NO DEALER, SALESPERSON OR OTHER INDIVIDUAL HAS BEEN AUTHORIZED TO GIVE ANY
INFORMATION OR MAKE ANY REPRESENTATIONS IN CONNECTION WITH THIS OFFERING OTHER
THAN THOSE CONTAINED IN THIS PROSPECTUS AND, IF GIVEN OR MADE, SUCH INFORMATION
OR REPRESENTATIONS MUST NOT BE RELIED UPON AS HAVING BEEN AUTHORIZED BY THE
COMPANY. THIS PROSPECTUS DOES NOT CONSTITUTE AN OFFER TO SELL, OR A SOLICITATION
OF AN OFFER TO BUY ANY OF THE SECURITIES IN ANY JURISDICTION WHERE, OR TO ANY
PERSON TO WHOM, IT IS UNLAWFUL TO MAKE SUCH OFFER OR SOLICITATION. THE DELIVERY
OF THIS PROSPECTUS AT ANY TIME DOES NOT IMPLY THAT INFORMATION HEREIN IS CORRECT
AS OF ANY TIME SUBSEQUENT TO ITS DATE.



                                4,039,063 SHARES


                            COMPUTRON SOFTWARE, INC.



                                  COMMON STOCK

                                   PROSPECTUS






                                  April _, 1998



<PAGE>


                                     PART II

                     INFORMATION NOT REQUIRED IN PROSPECTUS


Item 14. Other Expenses of Issuance and Distribution.(1)

         An estimate of the fees and expenses of issuance and distribution
(other than discounts and commissions) of the Common Stock offered hereby (all
of which will be paid by the Company) is as follows:
<TABLE>

<S>                                                        <C>       
         SEC registration fee............................  $  3,053.88
         Printing expenses...............................     2,500.00
         Legal fees and expenses.........................     7,000.00
         Accounting fees and expenses....................     9,000.00
         Miscellaneous expenses..........................       446.12

                  Total..................................  $ 22,000.00
                                                           -----------
                                                           -----------
</TABLE>

- ---------------

(1)      The amounts set forth in this Item 14, except for the SEC registration 
fee are estimated.

Item 15. Indemnification of Directors and Officers.

         The General Corporation Law of the State of Delaware ("DGCL") 
permits the Company and its stockholders to limit directors' exposure to 
liability for certain breaches of the directors' fiduciary duty, either in a 
suit on behalf of the Company or in an action by stockholders of the Company.

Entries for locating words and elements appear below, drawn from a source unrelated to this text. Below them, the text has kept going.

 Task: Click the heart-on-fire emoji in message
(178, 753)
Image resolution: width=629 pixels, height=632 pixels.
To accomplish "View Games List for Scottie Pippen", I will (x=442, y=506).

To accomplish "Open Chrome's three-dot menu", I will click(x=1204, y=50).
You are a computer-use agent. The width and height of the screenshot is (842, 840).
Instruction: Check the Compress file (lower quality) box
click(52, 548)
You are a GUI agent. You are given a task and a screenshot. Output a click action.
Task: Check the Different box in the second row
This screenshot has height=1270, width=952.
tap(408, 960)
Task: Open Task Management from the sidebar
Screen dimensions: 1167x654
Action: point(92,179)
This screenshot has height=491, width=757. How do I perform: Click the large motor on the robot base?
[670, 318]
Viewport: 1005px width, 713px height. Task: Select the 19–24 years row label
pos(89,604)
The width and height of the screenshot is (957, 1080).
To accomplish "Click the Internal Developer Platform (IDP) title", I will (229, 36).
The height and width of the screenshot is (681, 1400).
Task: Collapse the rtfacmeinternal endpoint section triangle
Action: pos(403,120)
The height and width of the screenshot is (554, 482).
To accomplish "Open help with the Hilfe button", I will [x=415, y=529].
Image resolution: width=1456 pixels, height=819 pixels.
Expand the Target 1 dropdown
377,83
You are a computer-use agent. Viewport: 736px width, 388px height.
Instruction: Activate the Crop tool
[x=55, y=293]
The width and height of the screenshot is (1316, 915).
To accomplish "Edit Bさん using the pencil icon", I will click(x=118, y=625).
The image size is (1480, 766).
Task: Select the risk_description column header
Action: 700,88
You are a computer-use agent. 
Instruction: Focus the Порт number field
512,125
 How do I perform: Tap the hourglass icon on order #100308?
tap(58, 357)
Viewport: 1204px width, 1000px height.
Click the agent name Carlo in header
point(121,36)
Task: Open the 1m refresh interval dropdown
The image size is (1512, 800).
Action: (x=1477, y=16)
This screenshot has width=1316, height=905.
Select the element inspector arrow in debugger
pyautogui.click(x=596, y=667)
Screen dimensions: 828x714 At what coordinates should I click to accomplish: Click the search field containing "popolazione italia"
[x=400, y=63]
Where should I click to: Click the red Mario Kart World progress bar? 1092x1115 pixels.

         The Certificate of Incorporation of the Company (the "Charter") 
eliminates the personal liability of directors to stockholders or the Company 
for monetary damages arising out of the directors' breach of their fiduciary 
duty of care. The Charter also authorizes the Company to indemnify its 
directors, officers or employees with respect to certain costs, expenses, and 
amounts incurred in connection with an action, suit, or proceeding by reason 
of the fact that such person was serving as a director, officer or employee 
of the Company or was serving at the request of the Company as a director, 
officer, employee, partner or agent of another entity. The Charter permits 
the Company to indemnify its officers, directors and employees to the fullest 
extent possible under the DGCL.

         The Company maintains a standard form of officers' and directors' 
liability insurance policy which provides coverage to the officers and 
directors of the Company for certain liabilities, including certain 
liabilities which may arise out of this Registration Statement.

                                      II-1

<PAGE>


Item 16. Exhibits.

The exhibits listed in the Exhibit Index as filed as part of this Registration
Statement.

(a)  Exhibits

<TABLE>
<CAPTION>

Exhibit
Number              Description
- -------             -----------
<S>             <C>
5.1      --     Opinion of Proskauer Rose LLP.

23.1     --     Consent of KPMG Peat Marwick LLP.

23.2     --     Consent of Arthur Andersen LLP.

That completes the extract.